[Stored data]
▽

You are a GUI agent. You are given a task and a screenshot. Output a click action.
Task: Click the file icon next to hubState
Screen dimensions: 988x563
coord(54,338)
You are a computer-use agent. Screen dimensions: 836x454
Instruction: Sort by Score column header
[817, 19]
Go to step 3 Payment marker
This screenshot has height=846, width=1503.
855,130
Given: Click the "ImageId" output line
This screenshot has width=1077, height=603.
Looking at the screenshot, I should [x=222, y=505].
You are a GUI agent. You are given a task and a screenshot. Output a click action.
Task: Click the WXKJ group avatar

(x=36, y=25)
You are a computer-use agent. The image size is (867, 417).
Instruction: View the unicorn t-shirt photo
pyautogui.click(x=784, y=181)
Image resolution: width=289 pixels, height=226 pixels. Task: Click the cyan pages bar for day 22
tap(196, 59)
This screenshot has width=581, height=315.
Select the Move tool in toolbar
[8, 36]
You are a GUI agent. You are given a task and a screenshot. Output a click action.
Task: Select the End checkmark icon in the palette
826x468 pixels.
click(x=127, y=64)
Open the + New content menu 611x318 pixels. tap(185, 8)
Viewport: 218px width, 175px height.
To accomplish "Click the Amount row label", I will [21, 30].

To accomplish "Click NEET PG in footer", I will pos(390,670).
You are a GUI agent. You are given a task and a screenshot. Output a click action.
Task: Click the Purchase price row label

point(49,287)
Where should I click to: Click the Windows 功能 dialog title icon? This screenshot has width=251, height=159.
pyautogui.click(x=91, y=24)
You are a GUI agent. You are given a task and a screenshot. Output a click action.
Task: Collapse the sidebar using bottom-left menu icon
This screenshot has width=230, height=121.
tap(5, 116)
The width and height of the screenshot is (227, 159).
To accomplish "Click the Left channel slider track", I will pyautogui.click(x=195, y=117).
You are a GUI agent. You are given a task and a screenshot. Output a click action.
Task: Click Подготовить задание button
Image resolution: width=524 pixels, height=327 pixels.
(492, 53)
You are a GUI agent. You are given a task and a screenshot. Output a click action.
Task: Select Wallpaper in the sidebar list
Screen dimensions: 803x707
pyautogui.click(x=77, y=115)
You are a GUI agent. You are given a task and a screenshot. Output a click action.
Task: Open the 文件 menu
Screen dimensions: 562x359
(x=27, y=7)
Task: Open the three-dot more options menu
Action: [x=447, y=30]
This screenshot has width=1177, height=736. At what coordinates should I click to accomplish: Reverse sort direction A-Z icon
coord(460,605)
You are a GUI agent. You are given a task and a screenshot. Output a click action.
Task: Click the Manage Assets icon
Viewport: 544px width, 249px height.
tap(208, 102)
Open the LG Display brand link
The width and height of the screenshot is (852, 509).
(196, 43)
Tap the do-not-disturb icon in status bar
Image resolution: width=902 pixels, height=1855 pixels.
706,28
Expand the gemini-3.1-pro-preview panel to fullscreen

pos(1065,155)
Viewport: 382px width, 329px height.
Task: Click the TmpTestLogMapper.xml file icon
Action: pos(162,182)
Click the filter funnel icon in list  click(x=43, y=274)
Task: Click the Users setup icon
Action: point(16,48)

△

What you have to do: Filter the records for lines containing the word "will" and copy each one.

Task output:
To accomplish "Click the Amount row label", I will [21, 30].
To accomplish "Click NEET PG in footer", I will pos(390,670).
To accomplish "Click the Left channel slider track", I will pyautogui.click(x=195, y=117).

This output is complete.